[Source data]

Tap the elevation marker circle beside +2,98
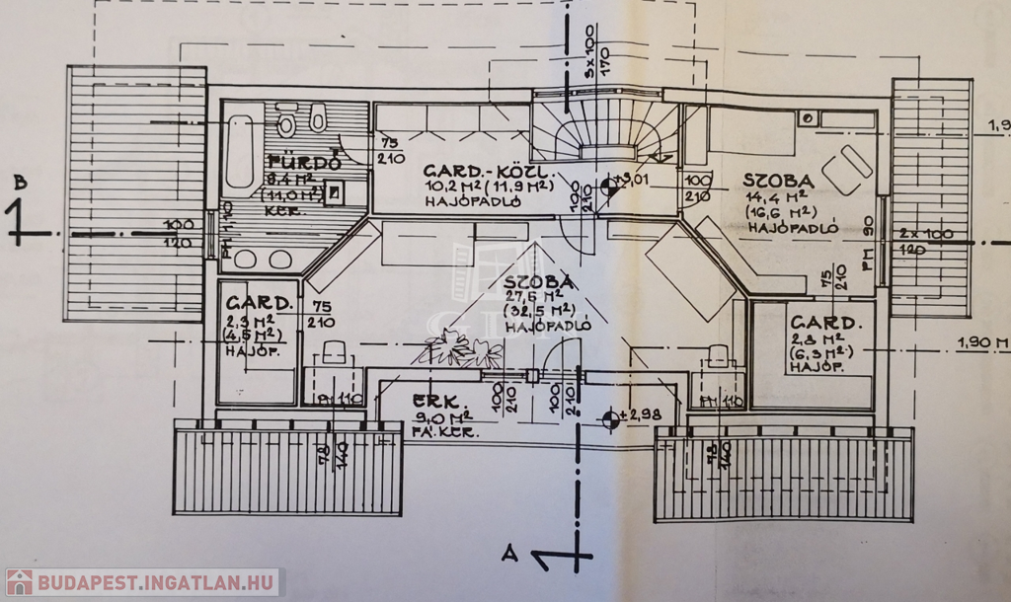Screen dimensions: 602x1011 [612, 418]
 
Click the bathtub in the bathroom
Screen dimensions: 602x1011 [242, 153]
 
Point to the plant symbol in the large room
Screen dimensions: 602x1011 [461, 348]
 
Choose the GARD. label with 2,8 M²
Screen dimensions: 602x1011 [825, 322]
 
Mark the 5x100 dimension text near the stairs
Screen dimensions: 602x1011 [588, 60]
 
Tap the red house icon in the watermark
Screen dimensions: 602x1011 [19, 582]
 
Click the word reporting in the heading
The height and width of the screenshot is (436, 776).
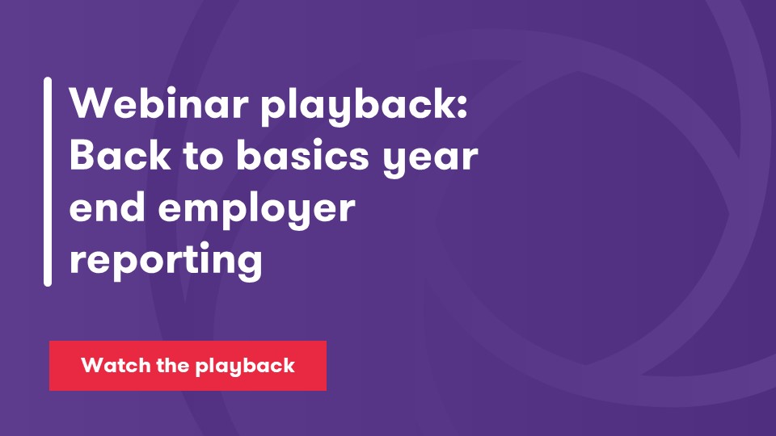[166, 263]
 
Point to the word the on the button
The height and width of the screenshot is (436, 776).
[169, 366]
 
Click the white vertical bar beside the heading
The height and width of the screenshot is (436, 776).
[48, 182]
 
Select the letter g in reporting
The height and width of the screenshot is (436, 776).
[249, 266]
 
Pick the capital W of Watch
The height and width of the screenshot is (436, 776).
[90, 366]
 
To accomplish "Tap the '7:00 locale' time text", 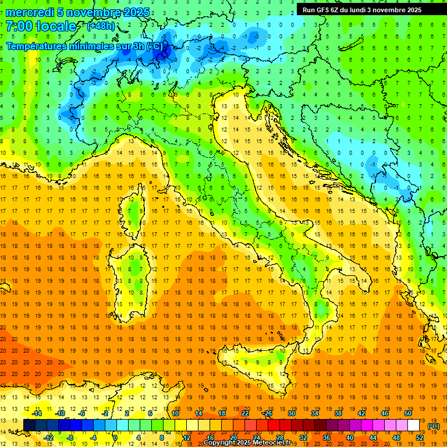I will tap(41, 27).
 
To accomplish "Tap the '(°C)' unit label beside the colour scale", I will tap(433, 425).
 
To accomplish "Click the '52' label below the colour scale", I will tap(420, 438).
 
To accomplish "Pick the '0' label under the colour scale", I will tap(115, 438).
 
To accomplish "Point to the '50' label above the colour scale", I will tap(407, 413).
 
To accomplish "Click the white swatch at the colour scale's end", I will tap(414, 425).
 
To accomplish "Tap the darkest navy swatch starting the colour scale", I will tap(29, 425).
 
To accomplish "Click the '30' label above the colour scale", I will tap(290, 413).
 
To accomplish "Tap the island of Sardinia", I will tap(131, 274).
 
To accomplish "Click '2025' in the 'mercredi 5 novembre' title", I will tap(136, 12).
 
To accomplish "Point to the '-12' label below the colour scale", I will tap(48, 438).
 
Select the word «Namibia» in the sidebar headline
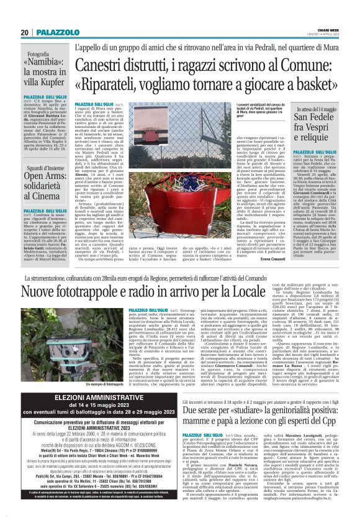pos(43,64)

Set task: Pick out each line of the items above that contains the word "beside" and copy those lines.

Task response:
Tap the elevation marker circle beside +2,98
Click the white vertical bar beside the heading
To accomplish "Tap the '(°C)' unit label beside the colour scale", I will tap(433, 425).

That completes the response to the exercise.